Diuelafoy lesion is an Arteriovenous malformation of submucosal arterioles proturding through a small defect in mucosa or even underneath a normal looking mucosa.[4] It was first noticed by Gallard in 1884 but later on described in detail by Paul George Diuelafoy a French surgeon in 1898 and he named them as “exulaceratio simplex”.Its incidence is 0.3% - 6.7% in adults but data in children is lacking.[5]

It is twice as common in males than females.[6] 75% of lesions are along the lesser curvature of stomach about 6cm from the oesophagogastric junction due to direct supply of this region from left gastric artery, less commonly involved sites are duodenum(14%), jejunum(10%),colon(5%), surgical anastamoses(5%), esophagus(1%) and even outside gastrointestinal tract in the traecheobronchial tree. [7] The exact pathogenesis of dieulafoy lesion is unknown, normally the arterioles in sub mucosa they taper as they traverse through the muscularis mucosae layer beneath mucosa but the dieulafoy lesion do not tapers and this torturous large calibre dysplastic submucosal arterioles of 1-5mm diameter (more than 10 times the diameter of capillaries in this region) puts pressure due to pulsatile nature, causing ischemia and thinning of overlying mucosa leading to exposure of these arterioles and subsequent bleeding with slight insult without any ulceration of mucosa.[8]

Dieulafoy lesion lack aneurysmal, arterioseclerotic and vasculitic changes.[9] The risk factors associated with dieulafoy lesions in adults are chronic use of NASIDS and anticoagulants, autoimmune disorders, alcohol consumption, chronic kidney disease, peptic ulcer disease, hypertension, hyperlipidemia and chronic liver disease but in children it is usually congenital.[10] It presentation is varied from massive upper or lower GI bleeding with shock, recurrent bleeding episodes from upper or lower GI tract, melena, hematochexia, recurrent abdominal pain and severe anemia.[11] Endoscopy is the gold standard for diagnosis and lesion is seen as an oozing vessel with normal mucosal boundaries differentiating it from gastric ulcers.[12]

Endoscopic criteria for of a Dieulafoy lesion is; i).
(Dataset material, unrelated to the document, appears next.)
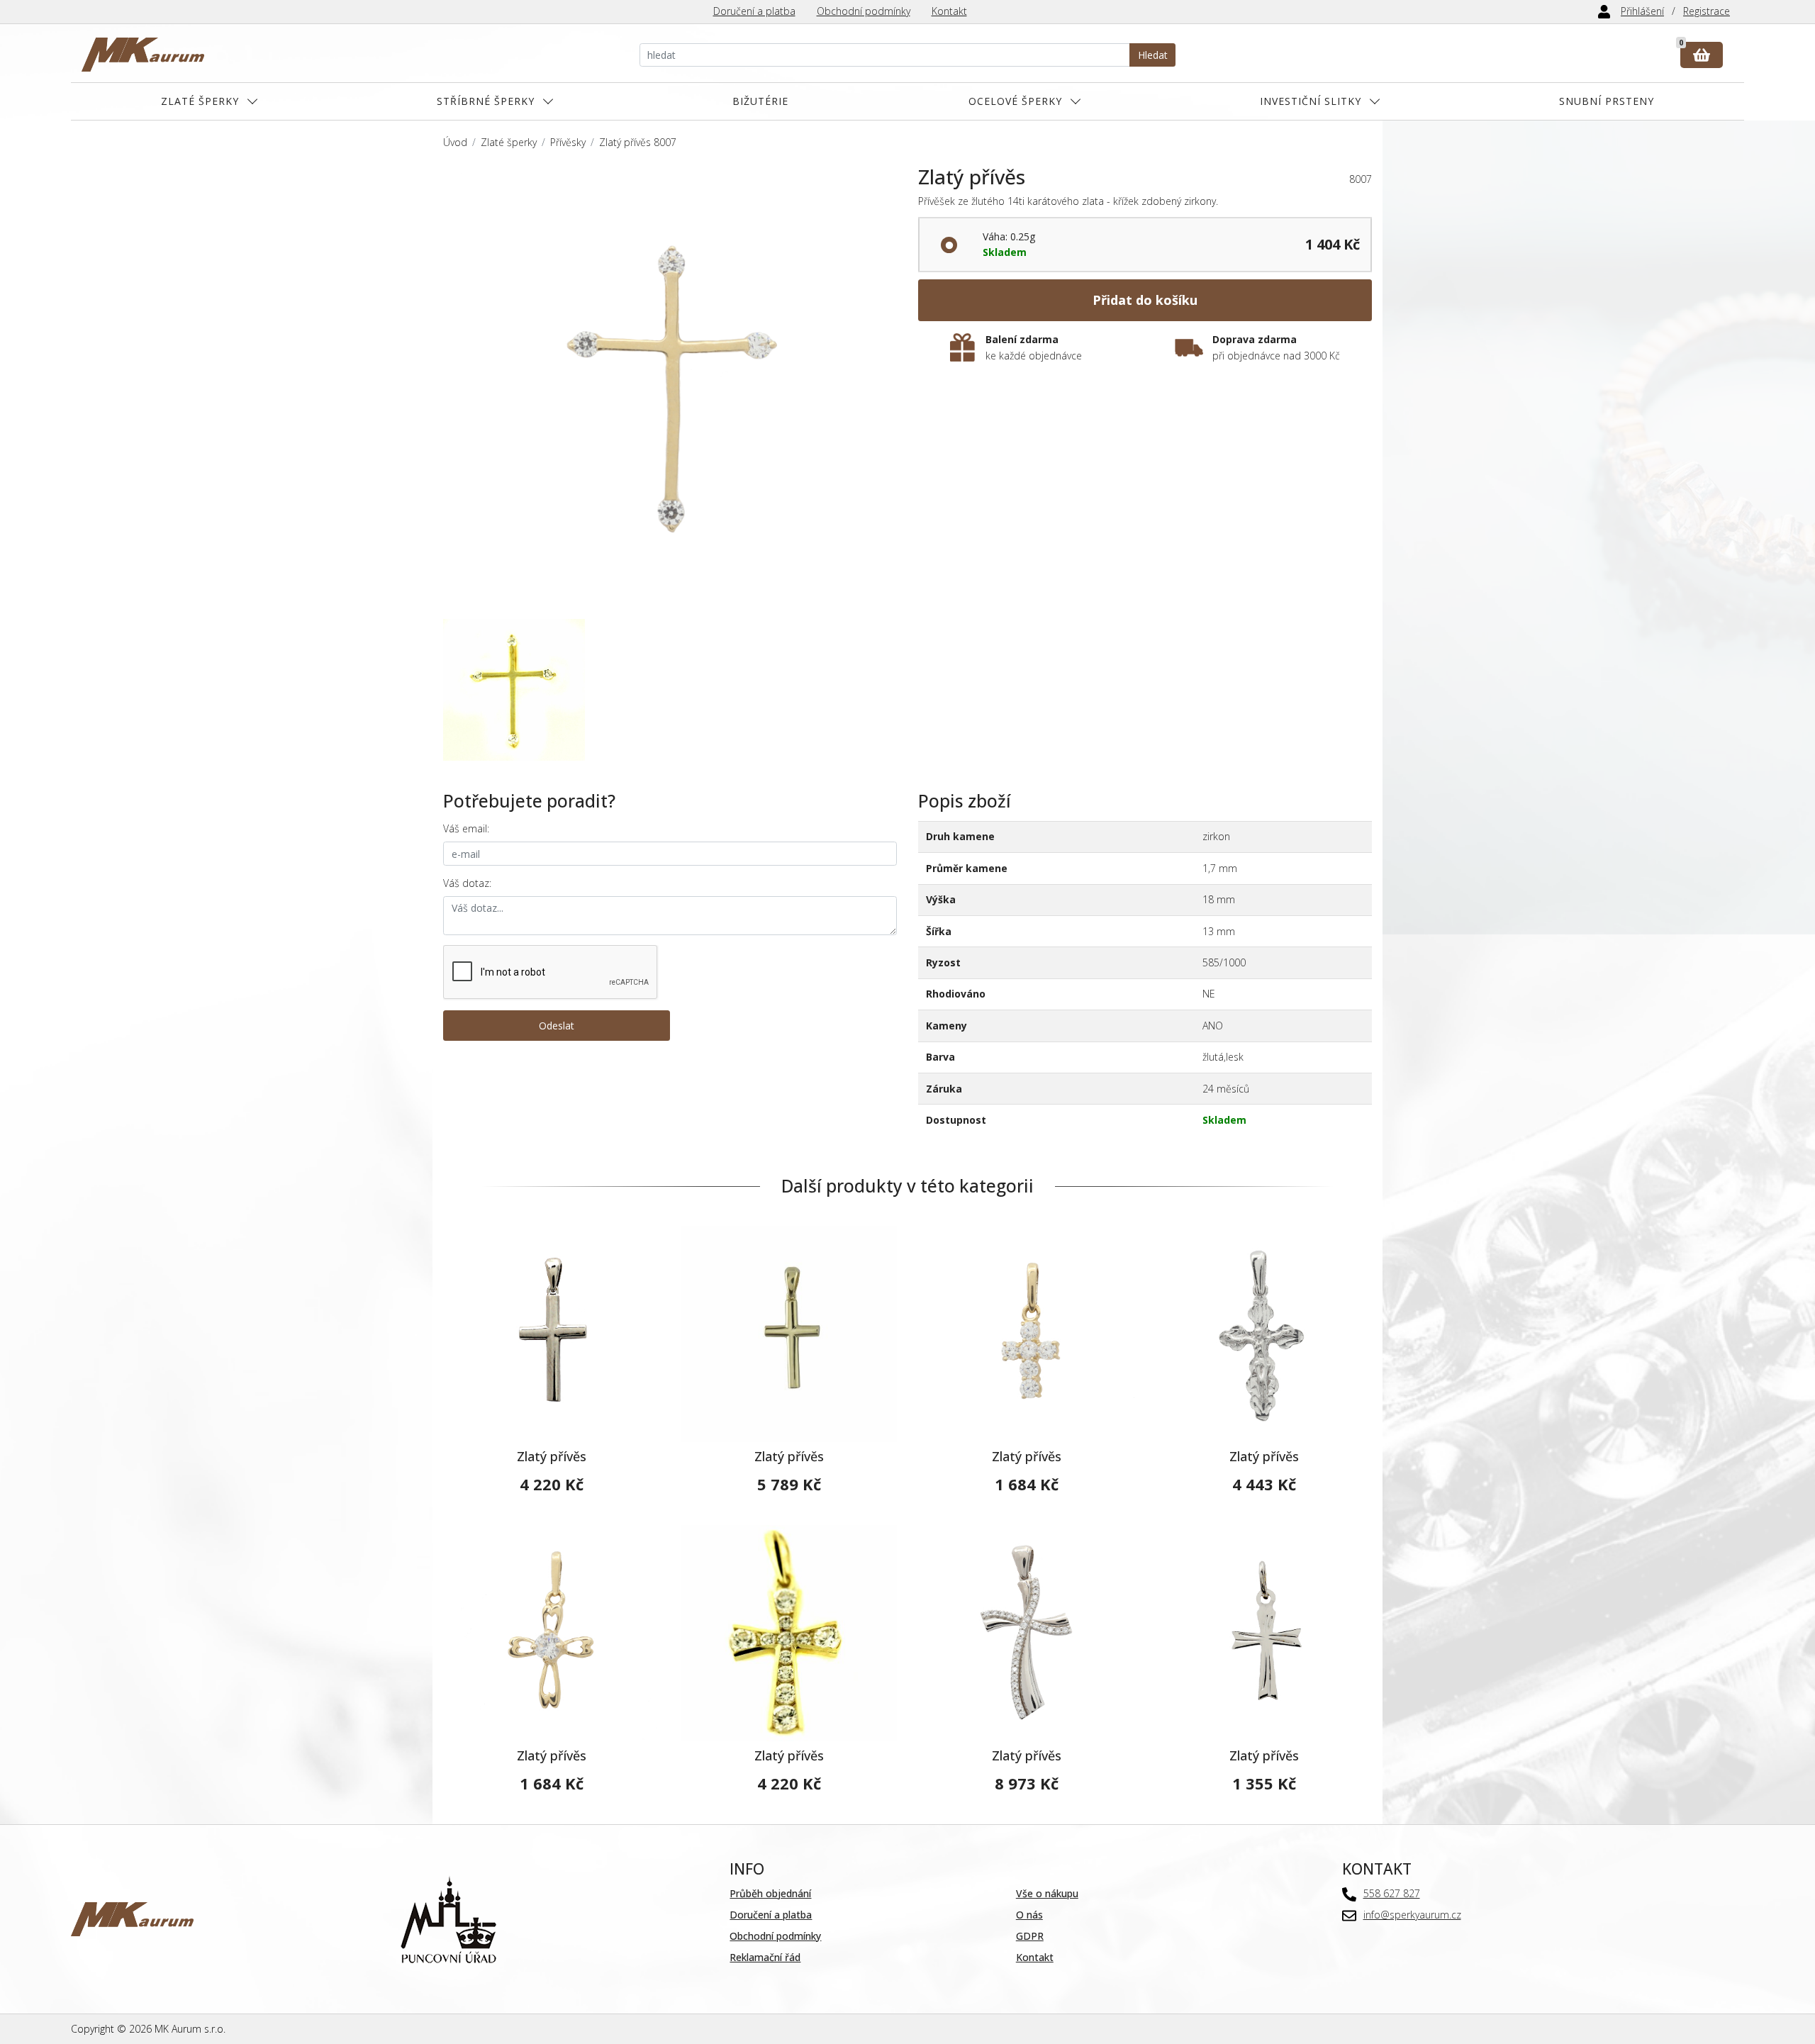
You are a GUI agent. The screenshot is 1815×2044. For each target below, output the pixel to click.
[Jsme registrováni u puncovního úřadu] (448, 1918)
Spurting or oozing of blood from a small defect in mucosa <3mm; ii) a visible protruding vessel from a normal or slight defect in the mucosa; iii) a fresh blood clot adherent to the defect or normal looking mucosa.[13] If lesion is small enough or is at an obscured site that is not visualized endoscopically then mesenteric angiography, Technetium- 99m labelled red blood cell scanning, contrast enhanced CT abdomen and surgical exploration can also be used for diagnosis.[14]

It is managed endoscopically with hemostatic clipping and band ligation and it has 95% success rate and is superior to conventional techniques of epinephrine injections, sclerotherapy, argon plasma therapy and thermocoagulation used for managing dieulafoy lesion.[6,15] Other modalities like angioembolization using gel foam and surgical repair are reserved for cases where endoscopy fails.[16] Indications for surgical intervention are hemodynamically unstable patient, more then one lesion or lesion is at site where it is difficult to reach endoscopically.[2,17] The prognosis of dieulafoy lesion is good with risk of rebleeding in <10% patients managed endoscopically.[18] High prothrombin time (>12 seconds), elevated leucocyte counts ( >10 ×108/L), old age and use of anticoagulants are associated with rebleeding after repair in few cases.[19] Combination therapy in endoscopy using either band ligation, hemoclips or epinephrine injections is recommended in literature to prevent rebleeding in these lesions.[20]